A melhor ferramenta do Instagram é cancelar o envio de uma mensagem sem deixar rastros.
Escrever acompanha o raciocínio mas nem sempre o que passa na mente é lógico ou cabível. Já dizia Rilke, as palavras que encontramos não são sempre capazes de significar aquilo de mais íntimo que queremos comunicar.
As mensagens dentro de cada tentativa de comunicação possuem facetas diversas. A interpretação do escritor, do leitor a quem se dirige e a dos outros, aqueles sem face, que o leem, o julgam, talvez o compreendam. Tem o conteúdo escrito da mensagem que demonstra aspectos estéticos e dos próprios padrões de comportamento e de significação do mundo do escritor. A escolha das palavras expõe os valores, os acertos, as inseguranças e as falhas.
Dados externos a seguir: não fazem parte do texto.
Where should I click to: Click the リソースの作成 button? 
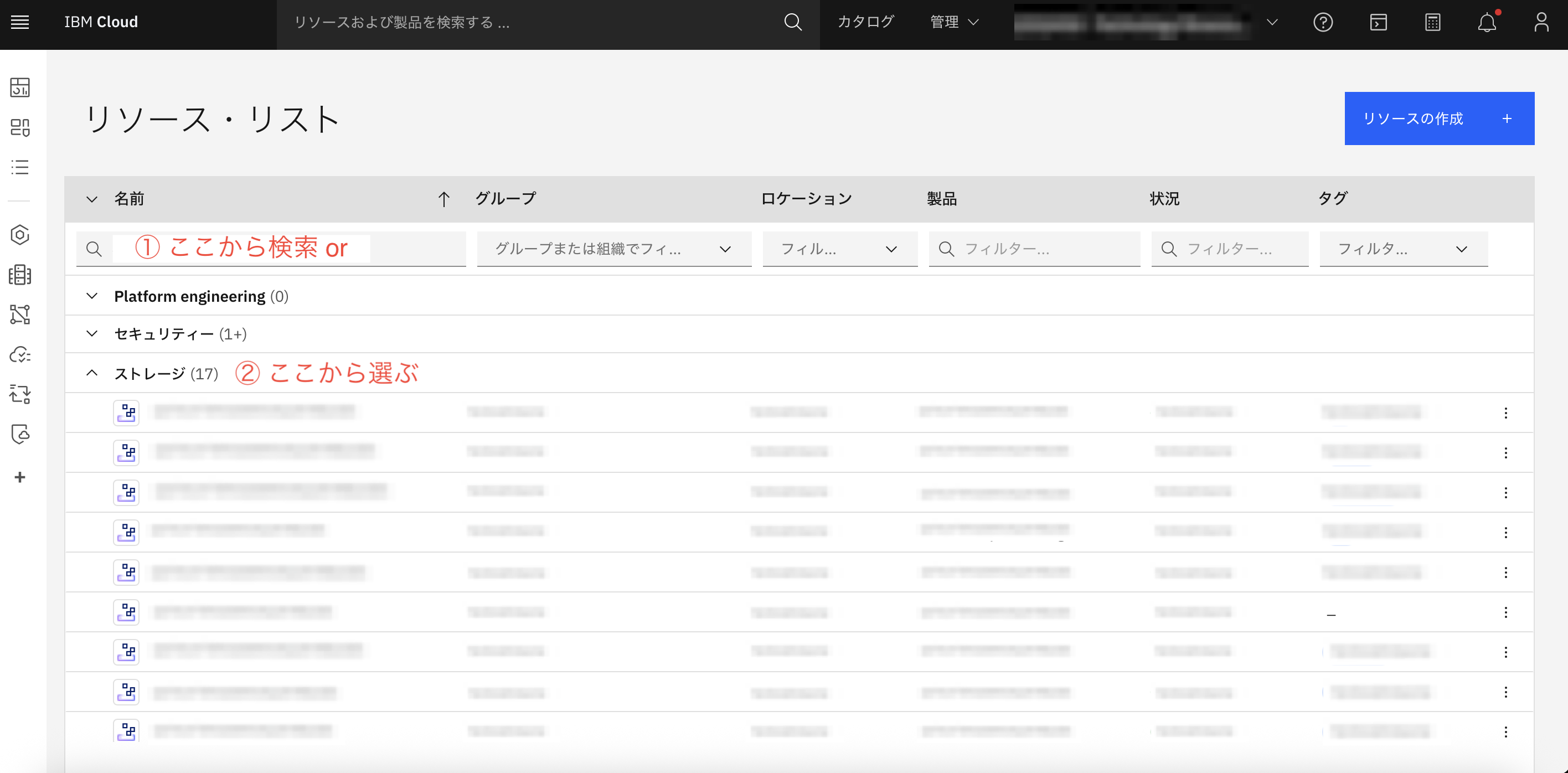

Escrever é se expor e se cristalizar no tempo.
Escrever errado é cristalizar o erro.
Não apenas marcado na memória, a escrita documenta os procedimentos que te direcionam ao fracasso.
Enviar uma mensagem e depois apagar é também comunicar: Eu não quero errar!
Cancelar o envio de uma mensagem é uma forma de tentar se salvar de uma comunicação imperfeita, própria da humanidade.
Uma comunicação mal feita. Esvaziada pelo tempo e pela distância entre os corpos e sentidos - indispostos e com pouco tempo. Vivemos na época onde o tempo vale dinheiro e as trocas sensíveis não dão garantia de retorno algum.
Intuitivamente entendi que comunicar não precisa de pressa mas de densidade e que a profundidade não dá pé em qualquer relação. A profundidade é de labor lento. As pessoas, geralmente, não escondem quem são e eu sabia, que ali, não teria ressonância.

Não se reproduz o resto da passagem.